HarperCollins seeks to limit readership of an e-book to no more than 26 people.
Imagine the perfect library book. Its pages don't tear. Its spine is unbreakable. It can be checked out from home. And it can never get lost.
The value of this magically convenient library book -- otherwise known as an e-book -- is the subject of a fresh and furious debate in the publishing world. For years, public libraries building their e-book collections have typically done so with the agreement from publishers that once a library buys an e-book, it can lend it out, one reader at a time, for an unlimited number of times.

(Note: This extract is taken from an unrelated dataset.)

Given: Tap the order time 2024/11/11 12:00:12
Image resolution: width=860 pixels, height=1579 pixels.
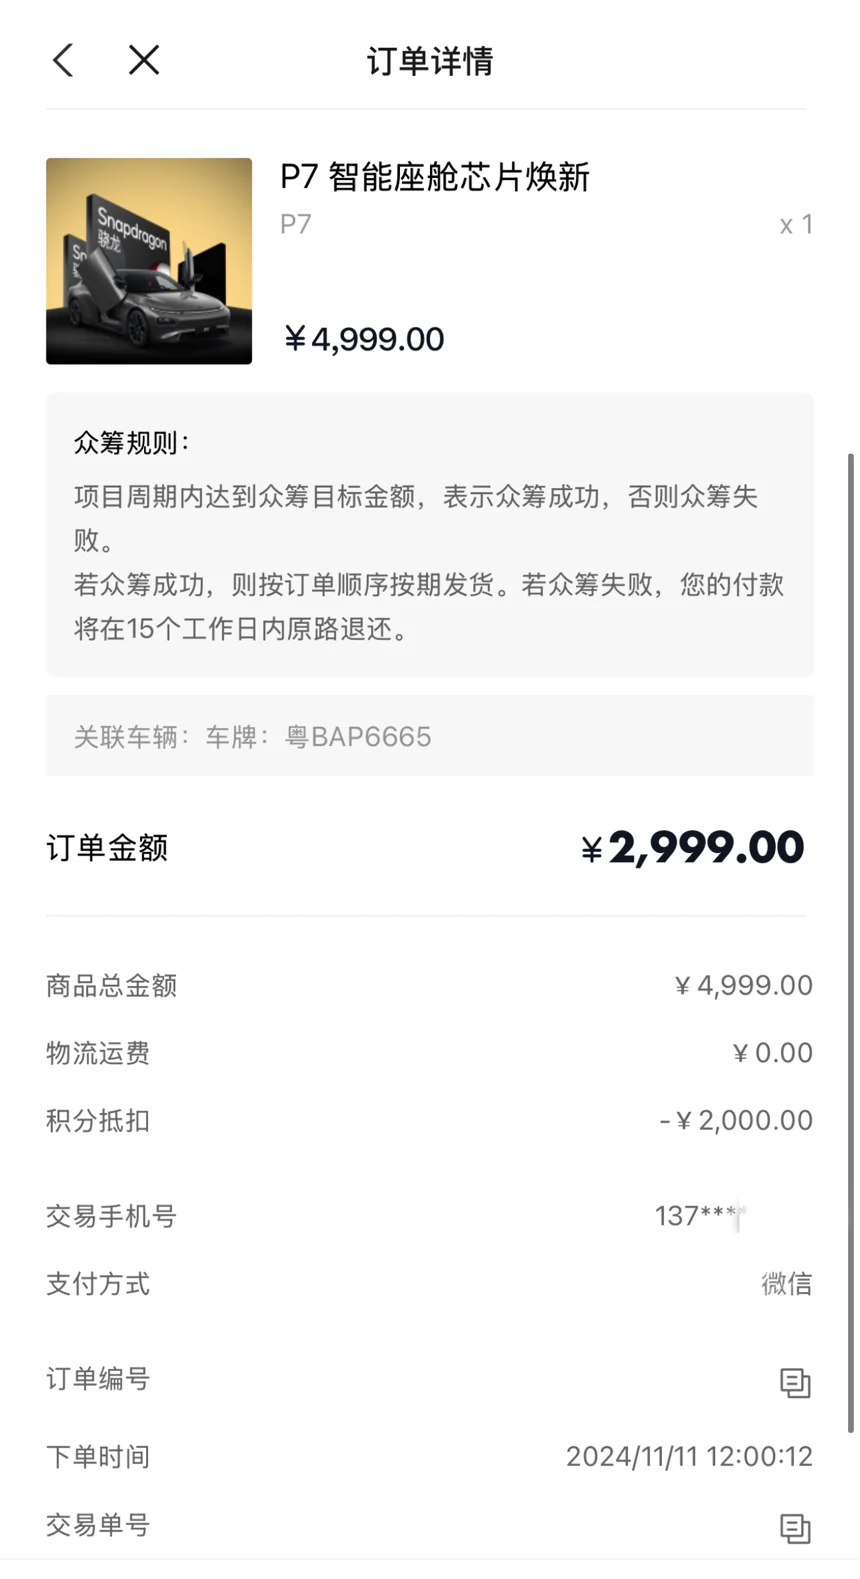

Last week, that agreement was upended by HarperCollins Publishers when it began enforcing new restrictions on its e-books, requiring that e-books be checked out only 26 times before they expire. Assuming a two-week checkout period, that is long enough for a book to last at least one year.
What could have been a simple, barely noticed change in policy has galvanized librarians across the country, many of whom call the new rule unfair and have vowed to boycott e-books from HarperCollins, the publisher of Doris Lessing, Sarah Palin and Joyce Carol Oates.

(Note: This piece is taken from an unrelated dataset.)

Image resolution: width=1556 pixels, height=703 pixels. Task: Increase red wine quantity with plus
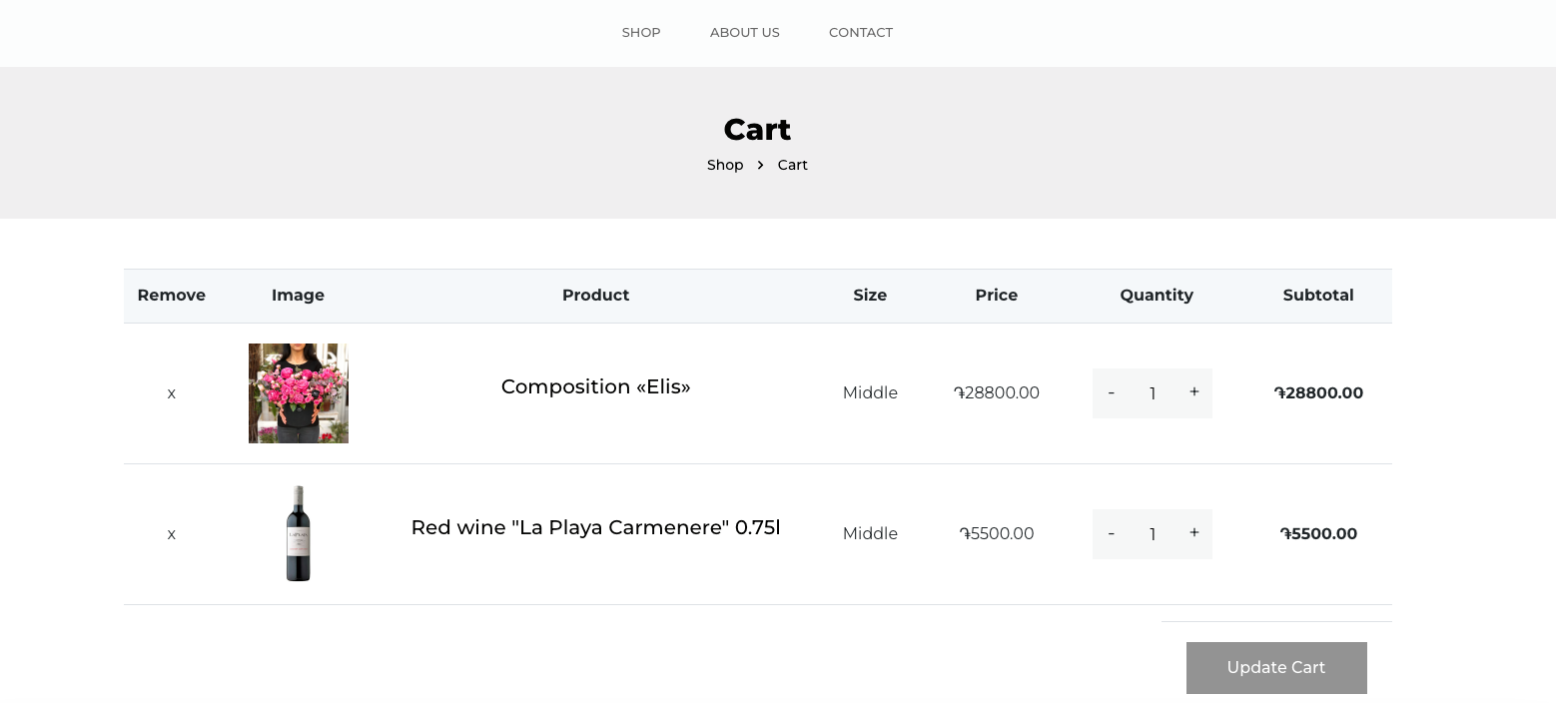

"People just felt gobsmacked," said Anne Silvers Lee, the chief of the materials management division of the Free Library of Philadelphia, which has temporarily stopped buying HarperCollins e-books. "We want e-books in our collections, our customers are telling us they want e-books, so I want to be able to get e-books from all the publishers. I also need to do it in a way that is not going to be exorbitantly expensive."
But some librarians said the change, however unwelcome, had ignited a public conversation about e-books in libraries that was long overdue. While librarians are pushing for more e-books to satisfy demand from patrons, publishers , with an eye to their bottom lines, are reconsidering how much the access to their e-books should be worth.
"People are agitated for very good reasons," said Roberta Stevens, president of the American Library Association. "Library budgets are, at best, stagnant. E-book usage has been surging. And the other part of it is that there is grave concern that this model would be used by other publishers."